Weekly Roundups

COVID-19 Disturbs Prices in Mexico

Fri, 02/28/2020 - 14:36

COVID-19 Concerns Impact Oil

The growing threat of COVID-19, which saw the first case confirmed in Mexico on Friday, continues to impact oil prices worldwide. The Mexican crude mix has not been spared as US$1.41 was wiped off its price per barrel on Thursday. At the day’s closing, the Mexican crude mix was valued at US$42.05 per barrel. This price drop follows the pattern of other major oil mixes, with the WTI mix losing US$1.25 (or 2.34 percent of its total value).

As the contagion expands around the globe, oil prices have fallen. According to Oilprice.com, the price per barrel of the Mexican Crude mix has fallen from US$49.50 to US$42.05 between January 20 and February 27, while the WTI crude price decreased from US$53.88 to US$44.24 in the same period.

Wood Mackenzie has outlined its concerns on global oil prices, saying that while manufacturing shutdowns can impact a company’s balance sheet, delays in projects make little difference to a global portfolio in comparison to the drop in the price of a barrel.


PEMEX Losses Nearly Double

PEMEX suffered further financial trouble in 2019, as the company’s losses grew by 92 percent on 2018 to a total of MX$346.1 billion. This is the company’s worst financial result since 2015.

The main reason offered for the loss was the 16.5 percent drop in fuel sales caused by the fall in the price of first-hand gasoline, the growth and expansion of retail competitors in the market and the lower export price and volume of crude oil.

The results come despite the intensive efforts of the López Obrador administration to slowing the NOC’s mounting debt, including the refinancing of US$36 billion of its overall debt, which rose to US$105.2 billion.
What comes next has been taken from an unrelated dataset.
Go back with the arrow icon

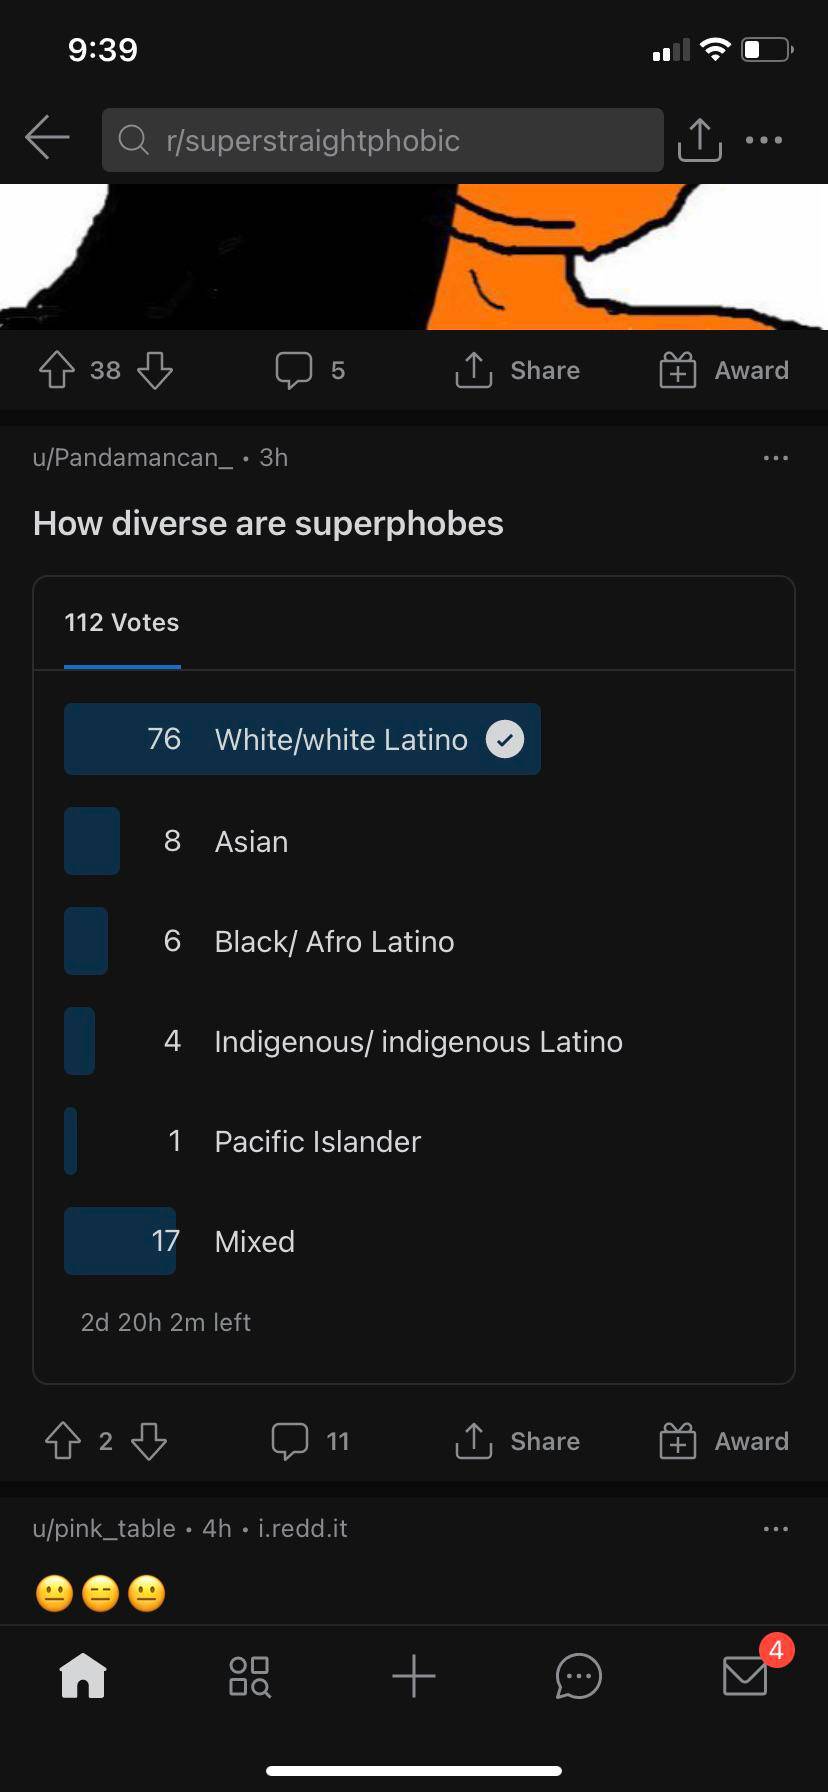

Mexican Production Reaches Milestone

CNH statistics show that the national oil production in Mexico hit a 15-month high in January as 1.724MMb/d were produced, a slight increase from October 2018 when rates sat at 1.744MMb/d.

This stabilization of production is a positive signal for the aims of PEMEX and the national government that have set a goal to slow the production drop and to push rates up to 2.6MMb/d by 2024.


Natural Gas Production Grows

The production of natural gas in Mexico has risen by 7.7 percent in the space of 12-months to a rate of 4.983Bcf/d in January 2020.

PEMEX increased its extraction rates by 6.4 percent while private contracts increased their shares by 39 percent in the same period.

This change signals the growing importance of natural gas in the Mexican energy mix. Seen as a suitable bridging fuel for Mexico, CNH has been outspoken in its support of placing more importance on its extraction.